De lo cual dispone el periodista Agustín Pery de su propia información: empotrado en la redacción de un periódico palmesano durante los años en que la isla de Mallorca anidó su particular huevo de la serpiente en forma de tramas de corrupción que hermanaban a constructores con políticos y otros personajes de la misma estirpe, debuta en la ficción con una obra cuya singularidad principal reside no tanto en su héroe (Altolaguirre: un poli dueño de su propio arsenal de miserias y autoflagelos) como de su autor. La experiencia de Pery alrededor de los mundos opacos en que derivó la España del ladrillo se refleja en su brillante capacidad para la escritura (verista construcción de los personajes, ágiles diálogos, un ácido sentido del humor) pero, sobre todo, en su habilidad para la elipsis. El rasgo que suele distinguir a los grandes.

Una virtud que se corresponde con el desarrollo de la trama, también muy rica en insinuar aquello que se oculta. El lector debe reconstruir por sí mismo, auxiliado por 'Moscas' en su función de guía de viaje hacia lo peor de nosotros mismos, ese universo que apenas se asoma. Porque así como de la corrupción y sus derivadas sólo atisbamos con frecuencia la punta del iceberg, en esta novela ocurre otro tanto: inquieta más lo que no se ve que aquello que Pery nos cuenta. Amparado en su privilegiada tesitura de testigo de los hechos, dibuja un retablo de las (desdichadas) maravillas compuesto por una cuerda de personajes del submundo corrupto, emparentados en su baja condición moral que, en realidad, reflejan lo de siempre: lo que somos, lo que fuimos. Lo que seremos. Un país (una sociedad) sin remedio.

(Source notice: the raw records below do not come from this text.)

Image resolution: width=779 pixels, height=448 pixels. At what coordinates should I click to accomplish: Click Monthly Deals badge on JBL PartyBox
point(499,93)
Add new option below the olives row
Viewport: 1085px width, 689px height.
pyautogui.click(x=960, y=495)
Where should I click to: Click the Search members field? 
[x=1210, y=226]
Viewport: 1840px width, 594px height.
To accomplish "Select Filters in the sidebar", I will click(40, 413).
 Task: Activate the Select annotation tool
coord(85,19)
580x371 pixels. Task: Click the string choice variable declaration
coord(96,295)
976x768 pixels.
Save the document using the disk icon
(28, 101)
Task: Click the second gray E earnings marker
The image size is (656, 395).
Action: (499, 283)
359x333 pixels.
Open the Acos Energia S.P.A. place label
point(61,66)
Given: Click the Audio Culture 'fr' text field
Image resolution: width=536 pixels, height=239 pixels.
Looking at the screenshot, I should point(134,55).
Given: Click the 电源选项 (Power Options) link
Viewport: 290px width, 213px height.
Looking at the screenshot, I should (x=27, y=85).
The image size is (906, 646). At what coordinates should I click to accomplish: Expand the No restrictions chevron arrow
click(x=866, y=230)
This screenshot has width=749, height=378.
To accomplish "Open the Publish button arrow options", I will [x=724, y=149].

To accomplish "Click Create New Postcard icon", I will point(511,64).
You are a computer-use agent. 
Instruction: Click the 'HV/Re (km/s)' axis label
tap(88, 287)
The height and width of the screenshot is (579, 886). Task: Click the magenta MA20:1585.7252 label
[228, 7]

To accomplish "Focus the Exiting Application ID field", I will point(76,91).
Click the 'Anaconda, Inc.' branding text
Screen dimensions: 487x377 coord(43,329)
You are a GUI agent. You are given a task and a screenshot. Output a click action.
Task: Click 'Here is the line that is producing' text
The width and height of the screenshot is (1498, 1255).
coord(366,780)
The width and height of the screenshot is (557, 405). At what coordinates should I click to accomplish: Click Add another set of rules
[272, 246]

En ese légamo que Pery construye alrededor de Palma, desbordante de actores menores que se agigantan a medida que avanza la lectura, chapotean los conocidos protagonistas de ese reparto coral que no termina de irse: policías venales, políticos sin escrúpulos, empresarios despiadados, usureros indecentes (valga el pleonasmo), matones, granujas, caraduras y (otra redundancia) los respetables hijos de la burguesía balear que son, en realidad, los grandes protagonistas del libro. El escalpelo de Pery saja ese tipo de corrupción sutil, endémica. Que logra infiltrarse en las redes clientelares de una isla entera y que sólo se explica por la mentalidad tan personal, tan acusada, del isleño. Historias insulares. Baleares como nuestra Sicilia.

Donde radica la muy atractiva almendra de esta historia. El iceberg, de nuevo. Mientras se avanza en su lectura, hechizado por la tensa narrativa que despliega Pery y su buen ojo para adaptar el vocabulario a las exigencias de la tensa trama (hallazgo máximo: el verbo porculizar, que está pidiendo mármol en la RAE), queda flotando la idea de que en este mapamundi de mafiosos y aspirantes a serlo no están todos los que son. Y que ya estamos pidiendo una segunda parte. O una pantalla. Y que Vázquez Montalbán estaría orgulloso.